Sample Compatibility & Compliance

The OK-ZTH-395 accommodates samples up to 15 kg mounted on standard fixture interfaces (M8/M10 threaded inserts), with usable internal chamber dimensions optimized to retain ≥70 L net volume after vibration table and shaker armature integration. It supports compliance testing per major international standards including: IEC 60068-2-1 (cold), IEC 60068-2-2 (dry heat), IEC 60068-2-30 (damp heat cyclic), ISO 16750-4 (road vehicle environmental conditions), MIL-STD-810H Methods 502.7, 507.7, and 514.8, and GB/T 2423.1–2423.10 (Chinese national equivalents). All control firmware and data logs are structured to support GLP/GMP audit trails, including user authentication, parameter change history, and timestamped event logging—fully traceable for FDA 21 CFR Part 11–aligned quality systems.

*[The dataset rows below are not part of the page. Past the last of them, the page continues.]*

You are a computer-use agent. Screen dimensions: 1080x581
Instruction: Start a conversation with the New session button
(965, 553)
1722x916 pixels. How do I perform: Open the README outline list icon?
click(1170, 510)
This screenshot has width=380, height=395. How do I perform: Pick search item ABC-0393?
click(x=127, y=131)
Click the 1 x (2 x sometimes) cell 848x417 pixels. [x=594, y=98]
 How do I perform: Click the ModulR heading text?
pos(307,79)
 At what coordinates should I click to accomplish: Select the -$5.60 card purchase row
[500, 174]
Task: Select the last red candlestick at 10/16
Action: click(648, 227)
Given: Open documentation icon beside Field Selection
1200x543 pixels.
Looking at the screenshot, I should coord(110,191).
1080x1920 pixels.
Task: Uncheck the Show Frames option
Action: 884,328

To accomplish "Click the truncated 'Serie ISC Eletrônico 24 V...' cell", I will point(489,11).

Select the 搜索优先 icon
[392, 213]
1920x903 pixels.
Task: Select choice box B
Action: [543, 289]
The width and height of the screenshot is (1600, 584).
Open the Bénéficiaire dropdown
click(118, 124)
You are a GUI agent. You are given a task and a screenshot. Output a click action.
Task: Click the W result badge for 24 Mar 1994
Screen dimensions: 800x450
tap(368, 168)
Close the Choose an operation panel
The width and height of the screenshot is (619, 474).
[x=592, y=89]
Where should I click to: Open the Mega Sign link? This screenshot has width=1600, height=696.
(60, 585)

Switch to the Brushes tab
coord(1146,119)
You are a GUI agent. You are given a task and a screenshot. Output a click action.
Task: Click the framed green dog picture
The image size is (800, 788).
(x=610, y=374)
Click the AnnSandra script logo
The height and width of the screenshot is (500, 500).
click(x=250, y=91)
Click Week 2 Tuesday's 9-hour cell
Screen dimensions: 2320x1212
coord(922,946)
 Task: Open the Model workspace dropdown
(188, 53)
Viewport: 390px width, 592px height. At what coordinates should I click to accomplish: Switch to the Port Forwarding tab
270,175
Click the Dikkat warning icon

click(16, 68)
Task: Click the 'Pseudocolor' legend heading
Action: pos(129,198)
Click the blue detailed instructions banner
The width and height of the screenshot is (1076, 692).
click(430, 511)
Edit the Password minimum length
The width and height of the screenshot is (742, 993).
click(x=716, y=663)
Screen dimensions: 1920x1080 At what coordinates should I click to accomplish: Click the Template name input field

Software & Data Management

The proprietary OK-TestSuite v4.2 software provides a unified interface for defining multi-segment test profiles with cross-domain dependencies (e.g., “initiate 10 g_pk half-sine shock only if chamber temperature exceeds 60 °C”). It supports real-time dual-channel monitoring of vibration acceleration (via IEPE sensor input) and chamber thermohygrometric parameters, with synchronized waveform capture at up to 51.2 kHz sampling rate. Export formats include CSV, UFF58, and MATLAB .mat; raw data files are digitally signed and checksum-verified to ensure integrity. Remote operation via secure TLS 1.2 API enables integration into enterprise MES/QMS platforms without compromising data sovereignty.

Applications

• Accelerated vibration fatigue assessment of solder joints, connectors, and structural welds under thermally induced embrittlement (−40 °C) or creep softening (+125 °C).
• Temperature-dependent modal analysis: tracking shifts in natural frequency and damping ratio of aerospace components across thermal gradients to validate finite element models.
• Connector reliability validation: evaluating contact resistance drift and intermittent open-circuit events in PCB-mounted interfaces subjected to combined thermal cycling, humidity soak, and broadband vibration.
• Automotive ECU qualification: simulating engine bay thermal transients while applying road-spectrum vibration to verify long-term signal integrity and housing seal performance.
• Defense electronics hardening: verifying survivability of radar modules under MIL-STD-810H-compliant combined environments prior to field deployment.

FAQ

What distinguishes the OK-ZTH-395 from a standard temperature-humidity chamber with external vibration?
It features fully integrated, mechanically decoupled hardware—vibration actuator mounted directly beneath the chamber floor, not externally coupled—and a single deterministic control loop ensuring sub-second synchronization between thermal setpoint changes and vibration command updates.
Does the system support third-party sensor integration?
Yes—IEEE 1451.4-compliant TEDS channels are available for plug-and-play accelerometer, strain gauge, and thermocouple inputs, with automatic calibration coefficient ingestion.
Is remote diagnostics and firmware update capability included?
Yes—embedded Ethernet port supports secure SSH access, diagnostic log streaming, and over-the-air (OTA) firmware upgrades with rollback protection.
Can test profiles be exported for regulatory submission?
All executed profiles include embedded metadata (operator ID, calibration due date, chamber serial number) and generate PDF-certified reports compliant with ISO/IEC 17025 documentation requirements.
What maintenance intervals are recommended for sustained accuracy?
Re-calibration of temperature/humidity sensors and vibration transducers is advised every 12 months or after 2,000 operating hours, per manufacturer’s metrology schedule aligned with ISO/IEC 17025 Clause 6.5.